20.5% Efficiency on Large Area N-type PERT Cells by Ion Implantation

• Published in: Energy procedia Vol. 55; pp. 437 - 443
• Main Authors: Lanterne, Adeline, Le Perchec, Jérôme, Gall, Samuel, Coig, Marianne, Tauzin, Aurélie, Veschetti, Yannick
• Format: Journal Article
• Language: English
• Published: Elsevier Ltd 2014; Elsevier
• Subjects: boron; co-annealing; Electric power; Engineering Sciences; high efficiency; ion implantation; Materials; Micro and nanotechnologies; Microelectronics; n-type silicon; Optics; phosphorus; Photonic; high efficiency; boron; ion implantation; n-type silicon; co-annealing; phosphorus
• ISSN: 1876-6102; 1876-6102
• DOI: 10.1016/j.egypro.2014.08.006

We developed a high efficiency N-type PERT (Passivated Rear Totally Diffused) bifacial structure based on B and P ion implantation doping, SiO2 passivation and conventional screen-printing metallization.
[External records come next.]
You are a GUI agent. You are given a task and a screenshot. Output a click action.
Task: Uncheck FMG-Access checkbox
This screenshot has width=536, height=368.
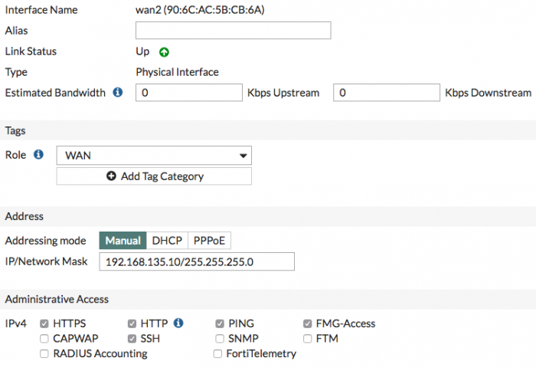pos(308,324)
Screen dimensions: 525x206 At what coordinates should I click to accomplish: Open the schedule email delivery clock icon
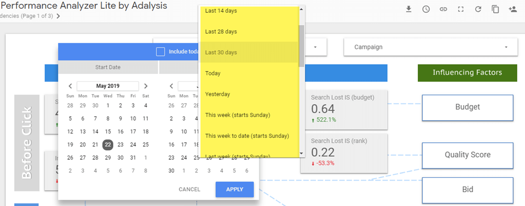[426, 9]
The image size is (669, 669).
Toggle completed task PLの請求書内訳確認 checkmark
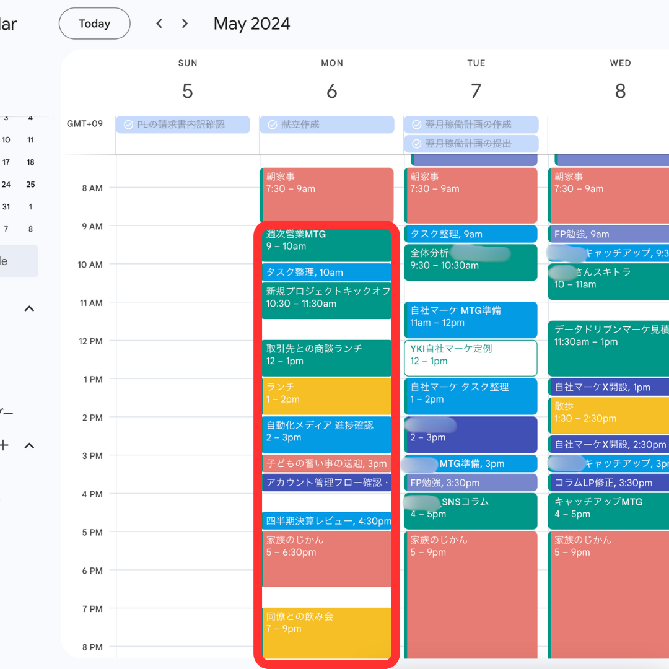pos(128,125)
Two process flows were compared: a “co-anneal” process and a process using separated anneals for B and P activation. We highlight the impact of the variations of the B- emitter and P- BSF profiles on the solar cells performance. The impact of the boron implantation dose was studied allowing to optimize this parameter. Concerning the BSF, two temperature ranges were studied for the P activation leading to very different BSF profiles. A shallower profile enables to reach high implied Voc while keeping low contact resistivity. The overall optimization was integrated into a simplified and industrial process flow on large area Cz-Si solar cells (239cm2). An average efficiency of 19.7% was reached using the “co-annealing” process. The efficiency in this case was limited by a low PFF. This limitation was solved using the “separated anneal” process where an average efficiency of 20.2% was obtained on a 15 cells batch with a 20.5% champion cell.